Metropolitan's three-year-old Community Partnering Program encourages the discussion of water conservation and other issues important to the region by supporting research, educational collaborations at all levels and policy forums, De Jesus said at a recent ceremony at Cal Poly's Environmental Education Garden at AGRIscapes.

The Environmental Education Garden is part of Cal Poly's AGRIscapes complex, a 40-acre education and demonstration center designed to educate the public about food, agriculture and the role of water conservation in improving the sustainability of the urban environment.

"This grant will help us expand our program to teach gardeners of all ages about the beauty and variety of ornamental and edible plants available for use in the Southern California landscape that can survive with minimal irrigation," Perry said.

Metropolitan's sponsorship of the garden coincides with the district's on-going public information campaign that encourages painless changes in outdoor water use and promotes appreciation of native, drought-proof plants.

"It's a message vitally important to Metropolitan and its member agencies, which are charged with delivering limited resources to an ever-growing Southern California," De Jesus said.

This year, Metropolitan will distribute more than $600,000 in sponsorships and in-kind services to programs that demonstrate a value-added benefit to Metropolitan and its 26 member public agencies, serving 17 million water consumers in six Southern California counties.

Under the Community Partnering Program, sponsorships are provided for water-related activities such as public forums, educational and research programs, exhibits and other community-based events.

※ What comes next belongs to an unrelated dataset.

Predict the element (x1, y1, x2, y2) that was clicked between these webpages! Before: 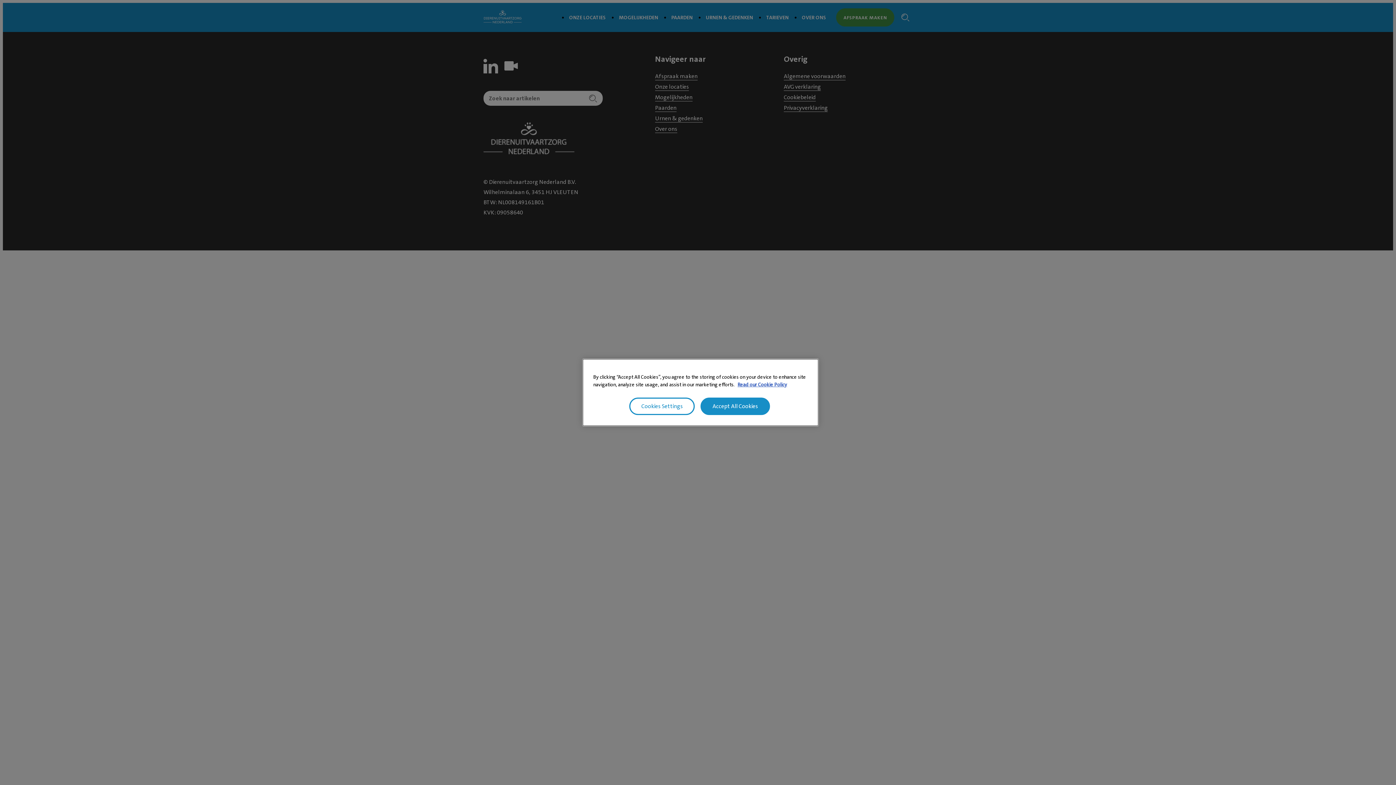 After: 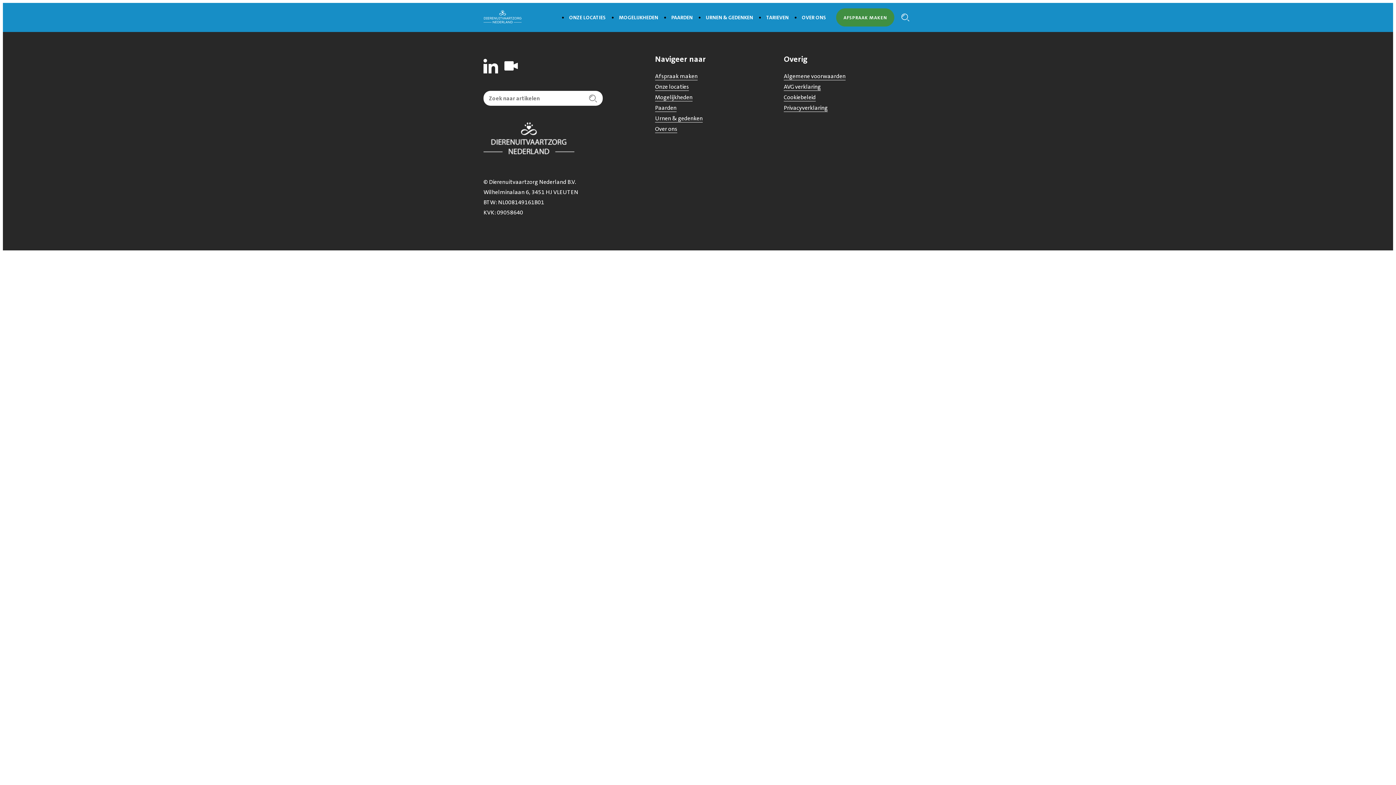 Action: label: Accept All Cookies bbox: (700, 397, 770, 415)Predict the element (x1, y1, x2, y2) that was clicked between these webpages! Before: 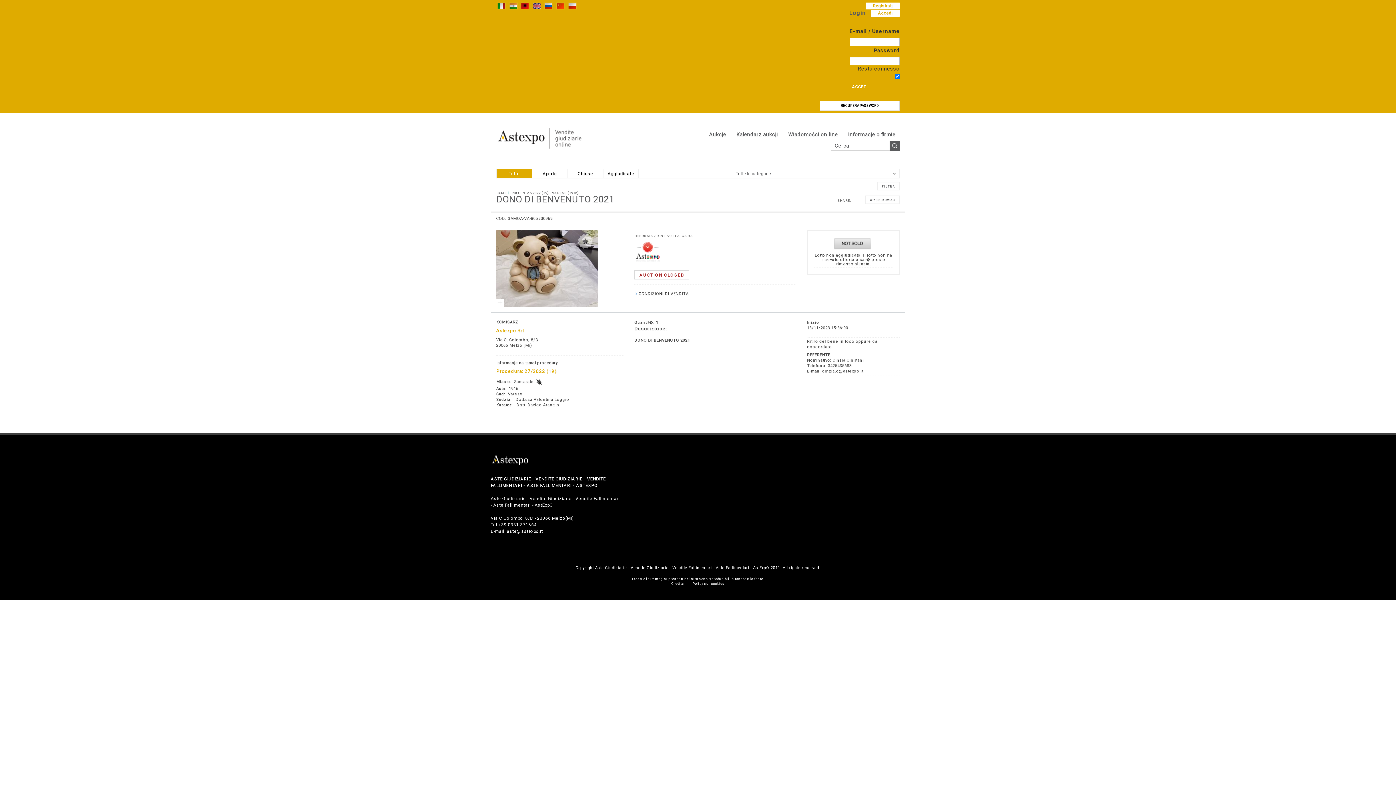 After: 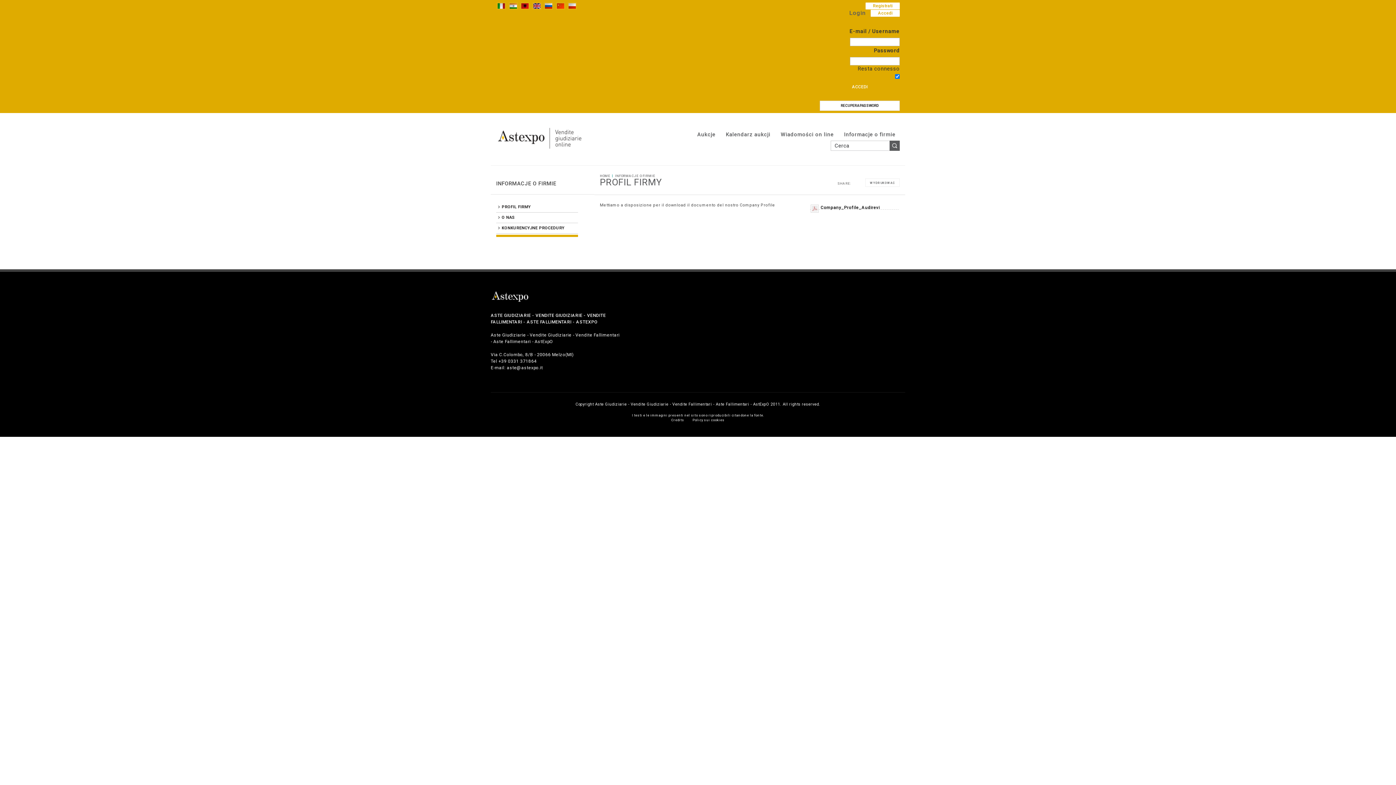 Action: label: Informacje o firmie bbox: (848, 131, 895, 141)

Memberships in national, state, regional and local associations that support MWD's corporate and mission statements also are eligible, as well as educational mini-grants and innovative conservation pilot programs.

To learn more about AGRIscapes, visit Cal Poly's web site on the subject at http://www.csupomona.edu/~agriscapes/index2.html.

For more information about Metropolitan's programs, visit the district's Web site, http://www.mwdh2o.com.

The Metropolitan Water District of Southern California is a cooperative of 26 cities and water agencies serving 17 million people in six counties. The district imports water from the Colorado River and Northern California to supplement local supplies, and helps its members to develop increased water conservation, recycling, storage and other water-management programs.